O Escritor voltou um passo para trás, como se fugindo do Guarda e daquele olhar terrível e solitário, mas o Guarda não se moveu um milímetro sequer e, aos poucos, foi resgantando a posição de seu rosto e seu olhar vazio.
_ De outra forma - murmurou o Guarda - você não vai suportar sua própria convivência.
O Escritor assentiu, boquiaberto, enquanto os olhos do Guarda voltavam para encarar o Precipício, sem foco, como estava antes.
Então ele entrou no caminho do Arco, floresta adentro. Assim que deu dois passos para frente, o Guarda voltou à sua posição.
O Escritor sentiu que a devoção do Guarda era quase tão tocante quanto patética.
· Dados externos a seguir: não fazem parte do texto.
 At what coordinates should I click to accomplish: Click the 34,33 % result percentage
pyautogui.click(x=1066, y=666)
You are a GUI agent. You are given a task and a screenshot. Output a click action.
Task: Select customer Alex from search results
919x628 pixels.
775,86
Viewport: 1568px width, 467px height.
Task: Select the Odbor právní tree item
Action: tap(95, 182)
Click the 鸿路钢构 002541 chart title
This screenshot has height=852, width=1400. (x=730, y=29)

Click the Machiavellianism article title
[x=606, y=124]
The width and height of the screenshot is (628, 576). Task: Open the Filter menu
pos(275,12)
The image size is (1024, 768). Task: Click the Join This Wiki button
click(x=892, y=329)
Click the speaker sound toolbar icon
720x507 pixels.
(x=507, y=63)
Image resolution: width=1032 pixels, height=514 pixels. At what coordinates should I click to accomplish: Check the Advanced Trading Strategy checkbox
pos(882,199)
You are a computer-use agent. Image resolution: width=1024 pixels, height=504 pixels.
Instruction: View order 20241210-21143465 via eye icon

Apesar da convicção de ser o seu próprio juiz, é ridículo pensar que não tomamos atitudes para beneficiarmos a nós mesmos, quase sempre.
Porém havia algo que as noites de boemia do Escritor não iriam permitir que ele entendesse, um conceito novo e talvez crucial pra que ele aprendece a criar a Vida.
A mais completa e terrível solidão.
Um estado de existência onde sua companhia é apenas você.
Não há mais ninguém.
A necessidade social divide sua mente pra abastecer o vício. É assim que a vida faz quando se vê sem outras vidas em volta. E onde ficava a Moral? Era como o Guarda via as coisas, e era como definitivamente o Escritor não estava afim de ver, mas como ele veria à frente é tudo uma questão de tempo, sempre.